**WRITTEN TASKS:**
1. List every classifier named in the slides on classification problems.
2. Decide whether each statement below agrees with the slides on classification problems. Answer yes or no for each, and quote the words from the slides that settle it.
(a) Support Vector Machines are covered this week.
(b) A multilabel classifier lets data belong to more than one category.
(c) In regression, the output can be any real number.
3. Continue the slides on classification problems from the point where they end.

Classification Problems#
CSC/DSC 340 Week 4 Slides
Author: Dr. Julie Butler
Date Created: August 13, 2023
Last Modified: August 14, 2023
What are Classification Problems?#
Goal: Determine what “class” a data point belongs to
Regression: output can be any real number
Classification: output can only be taken from finite and discrete set
Classification Examples#
Can the condition of a car be determined from its price and odometer reading?
Can the species of a plant or animal be determined from various measurements?
Can the sex of an animal be determined from various measurements?
Can handwritten numbers be converted to text (MNIST Data Set)?
Can pictures of clothes be identified?
Can pictures be determined to contain dogs or cats?
Types of Classification Problems#
Binimal Classifier: data is sorted into one of two categories
Multiclass Classifier: data is sorted into one of three or more categories
Multilabel Classifier: data can belong to more than one category
Classifiers#
Ridge Classifier (this week)
Stochastic Gradient Descent (Hands-On Chapter 3)
Support Vector Machines (not covered)
Neural Networks/Convolutional Neural Networks (covered later)

**RECORDED INFORMATION:**
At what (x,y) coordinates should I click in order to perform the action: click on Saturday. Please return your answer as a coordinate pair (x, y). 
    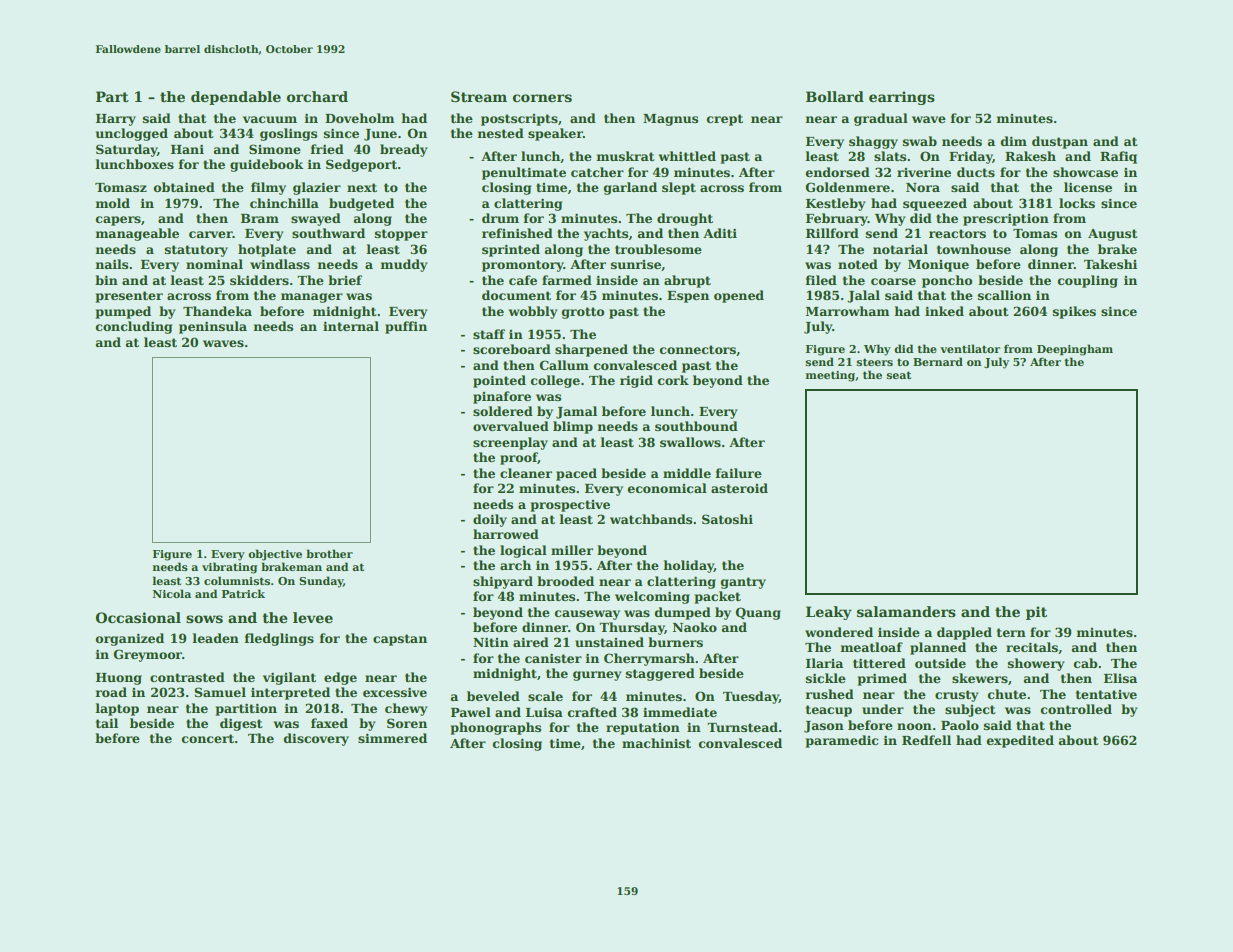
    Looking at the image, I should click on (126, 150).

**EXERCISE ANSWERS:**
1.
- Ridge Classifier
- Stochastic Gradient Descent
- Support Vector Machines
- Neural Networks/Convolutional Neural Networks

2.
(a) No: "Support Vector Machines (not covered)"
(b) Yes: "Multilabel Classifier: data can belong to more than one category"
(c) Yes: "Regression: output can be any real number"

3.
Ridge Classifier#
Scikit-Learn implementation
Using ridge regression but converts it into a classification problem
Binomial classification
Inputs are mapped to outputs between -1 and 1
Class 0 corresponds to a negative output and class 1 corresponds to a positive output
Multiclass classification
Treat as multi-output regression problem and output with higest value is the category
Simple classification algorithm but computationally effecient
Error Metrics#
The error metrics we have mean using are not suitable to determine the performance of a classifier
New error metrics
Accuracy Score
Confusion Matrix
Other error metrics are covered in Chapter 3 of Hands-On Machine Learning
Accuracy Score#
A score of 1.0 means 100% of the predictions are classified correctly
A score of 0.0 means 0% of the predictions are classified correctly
Confusion Matrix#
Each row represents an actual class, each column represents a predicted class
Numbers of the main diagonal are correct predictions and numbers on the off diagonal elements are in correct predictions Image Source
Example: The Iris Data Set and the Ridge Classifier#
The Iris Data Set is a famous classification data set
Each point contains measurements of different parts of the flower and the specific variety of iris it belongs to
Goal is to predict what type of iris each flower is
##############################
## IMPORTS ##
##############################
import numpy as np
import pandas as pd
import seaborn as sns
import matplotlib.pyplot as plt
from sklearn.datasets import load_iris
from sklearn.metrics import confusion_matrix
from sklearn.preprocessing import StandardScaler
from sklearn.linear_model import RidgeClassifier
from sklearn.model_selection import train_test_split
# Load the iris dataset from sklearn
iris = load_iris()
# Convert the iris dataset to a pandas dataframe
iris_data = pd.DataFrame(iris.data, columns=iris.feature_names)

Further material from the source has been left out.